In it, I have to choose a number from a favourite musical (My Fair Lady, in my case) and perform it in a proper production on a real stage to a real audience with a full orchestra and chorus. It’s proved a living nightmare, principally because I can neither sing nor dance. But I have loved it because it’s been exciting working with a dozen dazzling dancers (all in their twenties and so fit it’s frightening).
It’s exhilarating to be taken out of my comfort zone. And it’s therapeutic to be forced to spend a month in a world of song and dance that’s so full-on you quite forget the horrors of the real world. When you get home at the end of the day, you are far too exhausted to switch on the dismal, dreary, ever-depressing TV news.
When my wife heard that I had agreed to take part in this musical adventure, she said, ‘Can’t you say no, just once in a while?’ In fact, I do say no quite often.
I agree to do something nowadays only if it satisfies the 4K test. It’s an old showbusiness rule. Do something only if you can be sure it will give you one of the four Ks – kash, kudos, kicks or knooky. Well, knooky is very much off-limits as a possibility nowadays, and there’s not a lot of kudos associated with appearing on a celebrity talent show on ITV, but there was a bit of kash with this and plenty of kicks.
It’s always easier to say no, but in retrospect it’s usually more fun to have said yes.
In the 1990s, when I was an MP, I got my foot on the lowest rung of the parliamentary ladder working as a parliamentary private secretary at the Treasury, alongside David Amess, the MP for Southend who was murdered in his constituency office in October.
I liked David hugely – you couldn’t not.
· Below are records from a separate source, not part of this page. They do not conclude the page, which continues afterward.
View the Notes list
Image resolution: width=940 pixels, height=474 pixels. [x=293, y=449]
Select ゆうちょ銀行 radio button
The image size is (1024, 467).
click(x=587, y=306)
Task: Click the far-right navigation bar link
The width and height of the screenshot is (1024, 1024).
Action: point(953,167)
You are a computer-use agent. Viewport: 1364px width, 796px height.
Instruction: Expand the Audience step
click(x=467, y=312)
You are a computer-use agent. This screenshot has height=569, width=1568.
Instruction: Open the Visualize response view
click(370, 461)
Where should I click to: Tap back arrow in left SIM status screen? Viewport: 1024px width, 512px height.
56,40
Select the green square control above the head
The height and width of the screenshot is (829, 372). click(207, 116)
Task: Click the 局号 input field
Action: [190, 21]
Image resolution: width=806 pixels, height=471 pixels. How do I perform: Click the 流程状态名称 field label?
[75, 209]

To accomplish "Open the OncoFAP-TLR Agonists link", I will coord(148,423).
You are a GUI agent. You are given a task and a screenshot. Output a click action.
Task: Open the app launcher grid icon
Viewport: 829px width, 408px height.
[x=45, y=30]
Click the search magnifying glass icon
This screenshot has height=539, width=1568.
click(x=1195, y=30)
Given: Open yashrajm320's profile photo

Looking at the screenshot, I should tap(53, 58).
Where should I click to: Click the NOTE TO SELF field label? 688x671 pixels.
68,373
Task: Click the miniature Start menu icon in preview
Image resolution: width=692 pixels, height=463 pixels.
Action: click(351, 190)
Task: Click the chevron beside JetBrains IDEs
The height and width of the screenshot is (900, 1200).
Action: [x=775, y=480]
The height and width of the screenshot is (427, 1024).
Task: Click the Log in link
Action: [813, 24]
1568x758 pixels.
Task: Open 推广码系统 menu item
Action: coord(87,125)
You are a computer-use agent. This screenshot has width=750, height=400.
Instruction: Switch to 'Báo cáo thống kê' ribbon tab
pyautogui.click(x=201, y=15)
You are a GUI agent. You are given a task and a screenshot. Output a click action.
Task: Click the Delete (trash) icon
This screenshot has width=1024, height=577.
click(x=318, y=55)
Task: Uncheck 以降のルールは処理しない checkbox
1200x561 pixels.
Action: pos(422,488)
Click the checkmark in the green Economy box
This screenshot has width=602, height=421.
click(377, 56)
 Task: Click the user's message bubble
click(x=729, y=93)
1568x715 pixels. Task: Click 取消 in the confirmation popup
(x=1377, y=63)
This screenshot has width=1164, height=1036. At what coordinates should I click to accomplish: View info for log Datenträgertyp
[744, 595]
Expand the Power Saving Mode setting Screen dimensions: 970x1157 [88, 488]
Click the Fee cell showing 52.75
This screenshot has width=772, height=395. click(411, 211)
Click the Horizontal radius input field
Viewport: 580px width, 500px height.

He had such an engaging smile and such enthusiasm for life. He was so patently decent and so committed to his constituents and to the causes he espoused. In the mid-1990s, when I got onto the second rung of the parliamentary ladder (as a junior whip), I discovered that the powers that be, while liking David, reckoned him too much of an oddball to be considered for even junior ministerial office. Now we can see what a very special human being he was. Truly, given his faith and his story, I reckon one day he could be canonised as a saint.